Ralph PerrierOctober 28, 2022

Sophisticated Invalid Traffic is an issue -- a real, painful, and budget-wasting one.

You can’t protect yourself if you don’t understand where the threats are coming from, though - it’s like boxing with a blindfold on.

You know your Google Ads spend is getting wasted - the evidence is right there in front of you. Those clickers aren’t converting, and you’re pretty sure a lot of them have zero interest in buying.

So how do you stop it from happening? Well, you can’t fix what you don’t understand – and right now, you need to understand invalid traffic, so you can protect your ad budget, mitigate click fraud, improve your ROI and get better data.

We’re going to get right to it, so you can identify all the different kinds of invalid traffic and separate your friend from your foe from your… ‘who knows?’

Then we’ll go one better, giving you some solid strategies to help you detect unwanted invalid traffic – and keep it out of your campaigns.

What Is Invalid Traffic?

The most generally accepted invalid traffic definition is from Google (of course). Google defines invalid traffic as ‘any activity that doesn’t come from a real user with genuine interest.’

As you can see, this covers a lot of activity. And it’s not just bots, it’s people too. The Google definition continues:

‘It can include accidental clicks caused by intrusive ad implementations, fraudulent clicking by competing advertisers, advertising botnets, and more.’

The keyword there (assuming you already know about click fraud) is ‘accidental’.

Not all invalid traffic is specifically targeting your Google Ads spend – some of those visitors may just be confused humans. But if your Google Ads campaigns are properly targeted and implemented, and these confused users are still showing up in droves, it’s likely that someone is sending them there on purpose. And those clicks are still costing you money.

It’s also important to understand invalid traffic isn’t just an issue for your ads (although that’s where it causes the most damage). Invalid traffic causes problems for websites too, distorting your analytics and slowing your site. That’s why learning to identify and mitigate invalid traffic is an essential skill for anyone who relies on digital marketing.

Let’s start breaking it down – first of all, there are two main categories of invalid traffic, which are general invalid traffic (GIVT) and sophisticated invalid traffic (SIVT). Let’s get the GIVT out of the way first.

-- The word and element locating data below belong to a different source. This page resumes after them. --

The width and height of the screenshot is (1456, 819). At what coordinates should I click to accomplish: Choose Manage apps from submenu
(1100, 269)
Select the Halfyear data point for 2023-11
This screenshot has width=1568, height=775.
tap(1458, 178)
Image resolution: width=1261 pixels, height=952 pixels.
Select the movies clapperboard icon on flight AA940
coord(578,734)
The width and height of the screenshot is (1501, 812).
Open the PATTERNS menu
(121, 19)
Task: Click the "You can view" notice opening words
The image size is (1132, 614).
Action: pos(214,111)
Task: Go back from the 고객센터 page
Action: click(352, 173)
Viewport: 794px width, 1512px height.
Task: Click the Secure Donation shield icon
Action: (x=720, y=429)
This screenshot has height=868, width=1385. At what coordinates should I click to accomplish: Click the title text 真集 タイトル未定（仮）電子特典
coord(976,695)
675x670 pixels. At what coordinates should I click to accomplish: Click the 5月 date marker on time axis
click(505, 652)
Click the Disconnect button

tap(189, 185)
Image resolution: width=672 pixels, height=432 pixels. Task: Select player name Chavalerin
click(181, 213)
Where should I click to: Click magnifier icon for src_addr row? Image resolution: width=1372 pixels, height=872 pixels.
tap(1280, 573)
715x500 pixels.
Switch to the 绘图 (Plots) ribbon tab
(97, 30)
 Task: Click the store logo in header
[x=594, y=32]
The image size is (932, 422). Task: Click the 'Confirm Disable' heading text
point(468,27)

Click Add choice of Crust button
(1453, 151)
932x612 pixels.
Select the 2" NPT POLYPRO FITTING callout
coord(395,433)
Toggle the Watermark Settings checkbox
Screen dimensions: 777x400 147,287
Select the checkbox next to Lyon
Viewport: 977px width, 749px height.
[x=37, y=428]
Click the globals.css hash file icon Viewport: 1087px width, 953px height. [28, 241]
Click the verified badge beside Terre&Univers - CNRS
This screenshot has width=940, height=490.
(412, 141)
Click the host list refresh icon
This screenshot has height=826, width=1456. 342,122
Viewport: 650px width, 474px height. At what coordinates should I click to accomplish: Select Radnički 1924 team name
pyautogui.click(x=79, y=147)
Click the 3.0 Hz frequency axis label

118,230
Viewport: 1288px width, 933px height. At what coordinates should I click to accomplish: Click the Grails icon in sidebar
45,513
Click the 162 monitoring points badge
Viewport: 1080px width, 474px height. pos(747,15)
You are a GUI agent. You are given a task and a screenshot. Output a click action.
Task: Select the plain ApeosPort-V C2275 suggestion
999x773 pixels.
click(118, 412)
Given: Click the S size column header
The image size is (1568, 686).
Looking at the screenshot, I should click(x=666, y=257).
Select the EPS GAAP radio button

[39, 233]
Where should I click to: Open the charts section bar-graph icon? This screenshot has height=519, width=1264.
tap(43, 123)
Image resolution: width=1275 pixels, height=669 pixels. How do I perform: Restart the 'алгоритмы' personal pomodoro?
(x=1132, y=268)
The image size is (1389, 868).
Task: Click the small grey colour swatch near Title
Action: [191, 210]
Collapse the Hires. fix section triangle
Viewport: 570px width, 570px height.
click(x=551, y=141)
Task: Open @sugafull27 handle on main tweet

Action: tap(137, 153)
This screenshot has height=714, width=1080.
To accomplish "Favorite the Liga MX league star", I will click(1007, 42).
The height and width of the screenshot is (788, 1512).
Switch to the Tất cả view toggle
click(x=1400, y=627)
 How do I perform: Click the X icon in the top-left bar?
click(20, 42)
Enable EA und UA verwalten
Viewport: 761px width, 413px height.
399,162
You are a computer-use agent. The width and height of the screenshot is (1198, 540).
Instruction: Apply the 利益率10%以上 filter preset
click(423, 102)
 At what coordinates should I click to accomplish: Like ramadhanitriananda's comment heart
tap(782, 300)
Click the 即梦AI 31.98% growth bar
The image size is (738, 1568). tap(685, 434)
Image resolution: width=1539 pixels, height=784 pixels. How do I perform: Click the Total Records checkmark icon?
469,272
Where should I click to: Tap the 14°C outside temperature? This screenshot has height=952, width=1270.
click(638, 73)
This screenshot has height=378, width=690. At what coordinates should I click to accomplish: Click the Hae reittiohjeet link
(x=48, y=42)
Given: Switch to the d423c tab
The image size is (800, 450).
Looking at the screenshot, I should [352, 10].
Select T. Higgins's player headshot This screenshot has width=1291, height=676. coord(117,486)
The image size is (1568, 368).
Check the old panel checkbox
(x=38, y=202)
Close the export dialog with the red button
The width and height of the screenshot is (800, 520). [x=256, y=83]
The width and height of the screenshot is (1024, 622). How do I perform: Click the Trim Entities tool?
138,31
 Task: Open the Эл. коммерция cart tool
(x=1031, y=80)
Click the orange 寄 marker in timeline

What Is General Invalid Traffic

GIVT is very much the lesser of two evils. Even though it’s not a ‘real user’, and there’s no ‘genuine interest’, a GIVT source has no intentions or potential to damage or disrupt your marketing activity. These sources are easy to identify and filter out of your campaigns and metrics, and are usually one of the following;

  • Known data center traffic. If you’ve ever looked at Google Analytics and wondered why the good people of Ashburn, Virginia are so interested in your business, well, now you know.
  • Spiders and search engine crawlers. Mapping out the internet so users can find you, these spiders (like their non-digital counterparts) are really useful creatures and you definitely shouldn’t squash them.
  • Browsers that pre-fetch or pre-render data. Some modern browsers will pre-render data to provide a smoother, more seamless browsing experience, accessing pages to prepare just in case their human user chooses to visit.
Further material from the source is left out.